=== Isi Tugas ===
Tolong lanjutkan tulisan tentang Pemilu 2014 di bawah ini, mulai setelah kalimat terakhir yang tercantum.

=== Kutipan Teks ===
******

Pemilu yang Ternoda

Umar Sholahudin

Umar Sholahudin

Oleh :
Umar Sholahudin
Dosen Sosiologi Hukum Unmuh Surabaya
Pemilu 2014 telah usai dan menghadirkan kejutan-kejutan politik. Salah satunya meningkatnya perolehan suara partai-partai Islam, PKB, PAN, PPP dan PKS, yang dalam survey sebelumnya diprediksi hanya akan mendapatkan suara di bawah 5%. Namun kenyataannya, partai-partai Islam tersebut memperoleh suara di atas 5%.. Ini setidaknya bisa kita lihat pada hasil quick account, di mana ada peningkatan yang cukup signifikan perolehan suara partai islam yakni mencapai 32%, lebih tinggi dibanding Pemilu 2019 yang memperoleh 24%.
Selain itu, Pileg 2014 ini melahirkan pemenang baru, yakni PDI-P yang mengusung Jokowi. Jokowi effect yang sebelumnya diprediksi akan melambungkan elektabilitas PDI-P, ternyata pengaruhnya tidak signifikan. Target PDI-P meleset dari 27,5% menjadi 19,5%. Singkat kata, terjadi penyebaran suara yang cukup merata di antara partai-partai menengah.
Pemilu sebagai instrumen demokrasi telah melahirkan “angka-angka politik” yang diwujudkan dalam perolehan suara setiap kontestan Pemilu. Namun apakah pemilu 2014 ini masih layak dinilai sebagai Pemilu yang demokratis?. Pertanyaan ini sangat layak dimunculkan, mengingat selama ini masyarakat politik kita menilai Pemilu yang demokratis adalah pemilu yang hanya melahirkan angka-angka politik statistik yang diwujudkan dalam perolehan suara tersebut. Tapi tidak melihat bagaimana suara rakyat itu diraih. Dengan kata lain, masyarakat kita lebih melihat hasil Pemilu, daripada prosesnya. Padahal proses jauh lebih penting dari sekedar hasil yang didapat.

******

=== Data yang Ditampilkan ===
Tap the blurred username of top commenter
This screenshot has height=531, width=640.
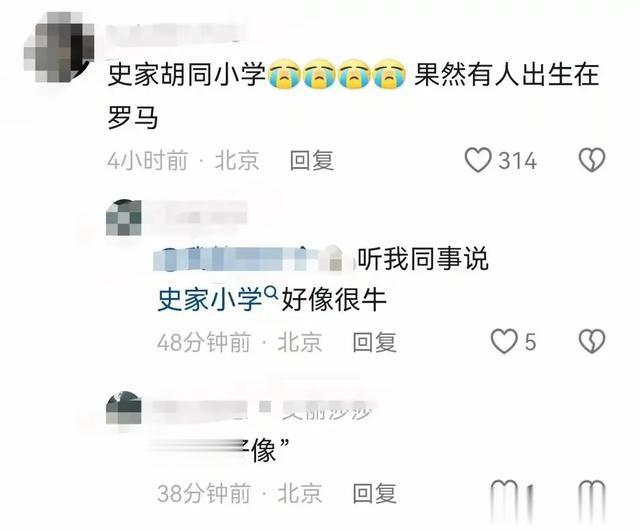178,33
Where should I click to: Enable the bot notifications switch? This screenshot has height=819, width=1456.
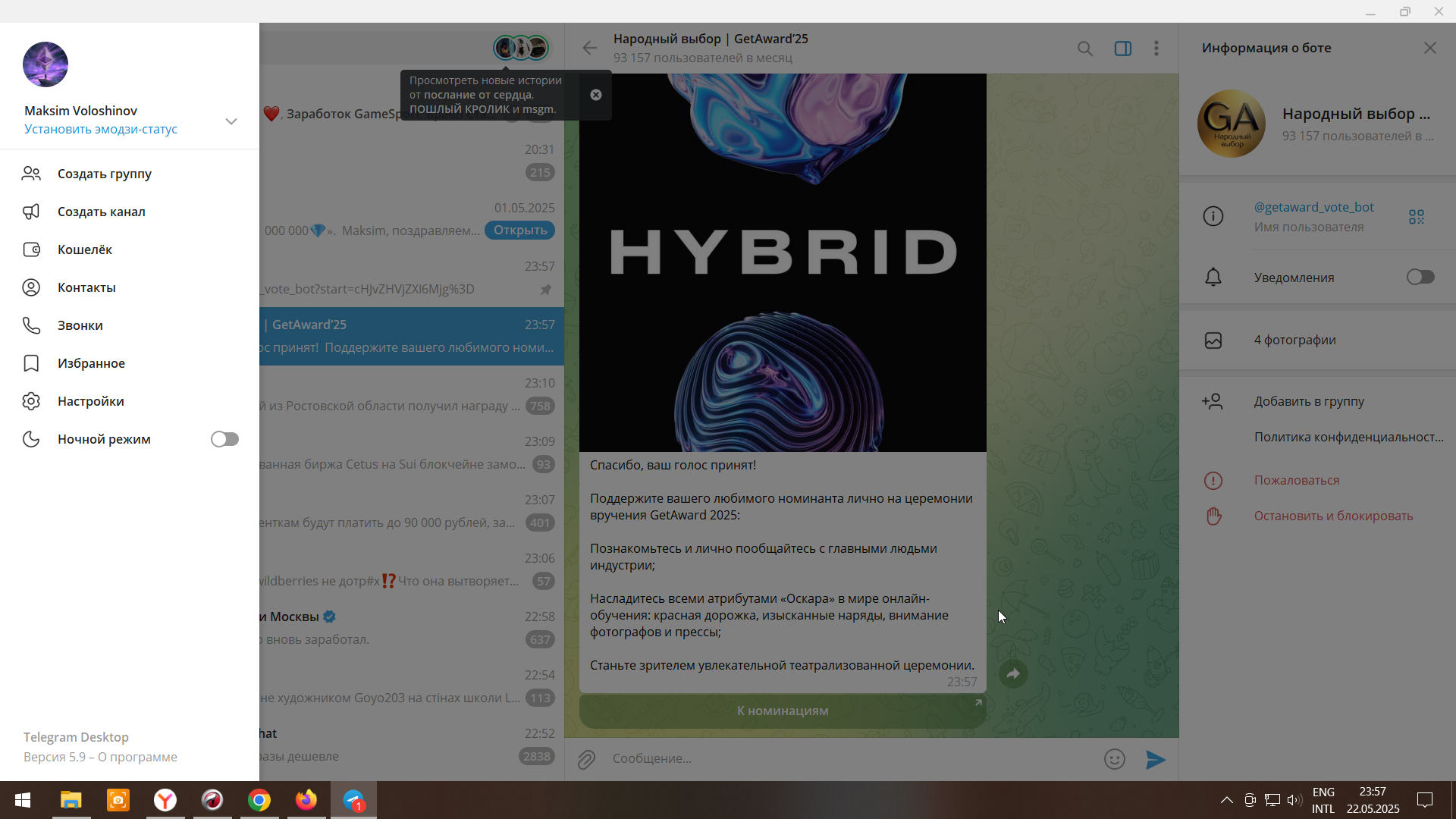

******

=== Jawaban Tugas ===
Ternoda
Perlu diakui secara jujur, bahwa Pemilu 2014 ini sejak pra dan pasca pemilihan telah menyisakan berbagai masalah yang itu bisa mengurangi kualitas proses Pemilu sendiri. Ada beberapa masalah serius yang menodai proses demokrasi (baca: Pemilu) 9 April lalu.
Pertama, masih maraknya praktik politik uang (money politics). Praktik politik uang ini sepertinya sudah “mentradisi” dalam setiap hajatan lima tahunan. Para caleg dan parpol -terutama yang berkantong tebal- tidak tanggung-tanggung mengoboral dan mengumbar uang ke pemilih. Bahkan suara rakyat sudah seperti dagangan politik. Uang adalah sumber utama bagi kekuatan politik dalam memenangi kekuasaan atau tetap mempertahankan kekuasaan. Uang dalam politik merupakan hak yang instrumental dan signifikansinya terletak pada bagaimana  ia digunakan untuk memperoleh pengaruh politik dan digunakan untuk mendapatkan kekuasaan karena uang tidak terdistribusikan dengan merata, akibatnya kekuasaan juga tidka terdistribusikan secara merata dalam masyarakat (Nassmacher, 2001:9)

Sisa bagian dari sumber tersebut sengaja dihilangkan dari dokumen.